_Supplied data_:

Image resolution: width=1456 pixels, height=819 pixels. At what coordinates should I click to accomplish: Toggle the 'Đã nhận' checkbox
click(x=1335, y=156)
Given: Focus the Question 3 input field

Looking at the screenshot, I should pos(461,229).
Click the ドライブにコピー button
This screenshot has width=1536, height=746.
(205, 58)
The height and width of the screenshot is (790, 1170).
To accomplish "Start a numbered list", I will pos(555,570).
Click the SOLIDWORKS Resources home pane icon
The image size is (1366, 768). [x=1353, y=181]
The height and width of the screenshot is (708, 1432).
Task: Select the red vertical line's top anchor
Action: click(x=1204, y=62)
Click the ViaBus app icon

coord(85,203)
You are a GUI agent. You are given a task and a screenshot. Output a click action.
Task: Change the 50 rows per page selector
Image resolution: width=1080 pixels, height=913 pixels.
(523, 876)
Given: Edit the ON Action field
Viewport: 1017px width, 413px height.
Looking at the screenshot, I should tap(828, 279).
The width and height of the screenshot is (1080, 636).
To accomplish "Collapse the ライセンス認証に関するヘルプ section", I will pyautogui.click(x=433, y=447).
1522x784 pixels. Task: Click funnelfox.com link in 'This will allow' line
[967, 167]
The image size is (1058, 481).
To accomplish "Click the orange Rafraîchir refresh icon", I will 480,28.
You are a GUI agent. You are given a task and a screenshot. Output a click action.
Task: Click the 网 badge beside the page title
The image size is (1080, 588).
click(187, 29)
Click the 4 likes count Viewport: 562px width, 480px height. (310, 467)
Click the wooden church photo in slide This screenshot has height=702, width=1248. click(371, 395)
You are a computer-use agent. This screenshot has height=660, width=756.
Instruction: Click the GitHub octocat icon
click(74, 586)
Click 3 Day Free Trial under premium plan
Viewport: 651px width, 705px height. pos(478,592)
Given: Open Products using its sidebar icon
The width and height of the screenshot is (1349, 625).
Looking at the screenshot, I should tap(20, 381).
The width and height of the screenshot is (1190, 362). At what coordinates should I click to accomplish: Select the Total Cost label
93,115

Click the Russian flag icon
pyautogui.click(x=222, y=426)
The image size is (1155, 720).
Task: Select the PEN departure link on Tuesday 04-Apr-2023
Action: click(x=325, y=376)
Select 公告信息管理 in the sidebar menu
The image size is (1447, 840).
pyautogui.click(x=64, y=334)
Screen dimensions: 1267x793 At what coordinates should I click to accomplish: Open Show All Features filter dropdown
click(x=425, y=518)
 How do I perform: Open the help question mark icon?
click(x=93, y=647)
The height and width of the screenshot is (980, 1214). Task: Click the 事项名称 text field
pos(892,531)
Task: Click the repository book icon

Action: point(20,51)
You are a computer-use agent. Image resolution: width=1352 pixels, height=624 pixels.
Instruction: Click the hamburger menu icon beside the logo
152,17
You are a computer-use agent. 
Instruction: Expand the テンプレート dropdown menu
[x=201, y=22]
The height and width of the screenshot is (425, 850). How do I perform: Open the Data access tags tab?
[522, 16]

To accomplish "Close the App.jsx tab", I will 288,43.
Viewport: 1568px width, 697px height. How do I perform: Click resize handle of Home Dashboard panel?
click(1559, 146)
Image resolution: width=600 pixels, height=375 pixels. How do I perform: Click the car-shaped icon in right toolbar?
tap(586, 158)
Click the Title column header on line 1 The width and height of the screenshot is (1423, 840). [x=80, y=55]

_Exercise directions_:
Go through the records above and write each one out again exactly.

_Output below_:
Image resolution: width=1456 pixels, height=819 pixels. At what coordinates should I click to accomplish: Toggle the 'Đã nhận' checkbox
click(x=1335, y=156)
Given: Focus the Question 3 input field

Looking at the screenshot, I should pos(461,229).
Click the ドライブにコピー button
This screenshot has width=1536, height=746.
(205, 58)
The height and width of the screenshot is (790, 1170).
To accomplish "Start a numbered list", I will pos(555,570).
Click the SOLIDWORKS Resources home pane icon
The image size is (1366, 768). [x=1353, y=181]
The height and width of the screenshot is (708, 1432).
Task: Select the red vertical line's top anchor
Action: click(x=1204, y=62)
Click the ViaBus app icon

coord(85,203)
You are a GUI agent. You are given a task and a screenshot. Output a click action.
Task: Change the 50 rows per page selector
Image resolution: width=1080 pixels, height=913 pixels.
(523, 876)
Given: Edit the ON Action field
Viewport: 1017px width, 413px height.
Looking at the screenshot, I should tap(828, 279).
The width and height of the screenshot is (1080, 636).
To accomplish "Collapse the ライセンス認証に関するヘルプ section", I will pyautogui.click(x=433, y=447).
1522x784 pixels. Task: Click funnelfox.com link in 'This will allow' line
[967, 167]
The image size is (1058, 481).
To accomplish "Click the orange Rafraîchir refresh icon", I will 480,28.
You are a GUI agent. You are given a task and a screenshot. Output a click action.
Task: Click the 网 badge beside the page title
The image size is (1080, 588).
click(187, 29)
Click the 4 likes count Viewport: 562px width, 480px height. (310, 467)
Click the wooden church photo in slide This screenshot has height=702, width=1248. click(371, 395)
You are a computer-use agent. This screenshot has height=660, width=756.
Instruction: Click the GitHub octocat icon
click(74, 586)
Click 3 Day Free Trial under premium plan
Viewport: 651px width, 705px height. pos(478,592)
Given: Open Products using its sidebar icon
The width and height of the screenshot is (1349, 625).
Looking at the screenshot, I should tap(20, 381).
The width and height of the screenshot is (1190, 362). At what coordinates should I click to accomplish: Select the Total Cost label
93,115

Click the Russian flag icon
pyautogui.click(x=222, y=426)
The image size is (1155, 720).
Task: Select the PEN departure link on Tuesday 04-Apr-2023
Action: click(x=325, y=376)
Select 公告信息管理 in the sidebar menu
The image size is (1447, 840).
pyautogui.click(x=64, y=334)
Screen dimensions: 1267x793 At what coordinates should I click to accomplish: Open Show All Features filter dropdown
click(x=425, y=518)
 How do I perform: Open the help question mark icon?
click(x=93, y=647)
The height and width of the screenshot is (980, 1214). Task: Click the 事项名称 text field
pos(892,531)
Task: Click the repository book icon

Action: point(20,51)
You are a computer-use agent. Image resolution: width=1352 pixels, height=624 pixels.
Instruction: Click the hamburger menu icon beside the logo
152,17
You are a computer-use agent. 
Instruction: Expand the テンプレート dropdown menu
[x=201, y=22]
The height and width of the screenshot is (425, 850). How do I perform: Open the Data access tags tab?
[522, 16]

To accomplish "Close the App.jsx tab", I will 288,43.
Viewport: 1568px width, 697px height. How do I perform: Click resize handle of Home Dashboard panel?
click(1559, 146)
Image resolution: width=600 pixels, height=375 pixels. How do I perform: Click the car-shaped icon in right toolbar?
tap(586, 158)
Click the Title column header on line 1 The width and height of the screenshot is (1423, 840). [x=80, y=55]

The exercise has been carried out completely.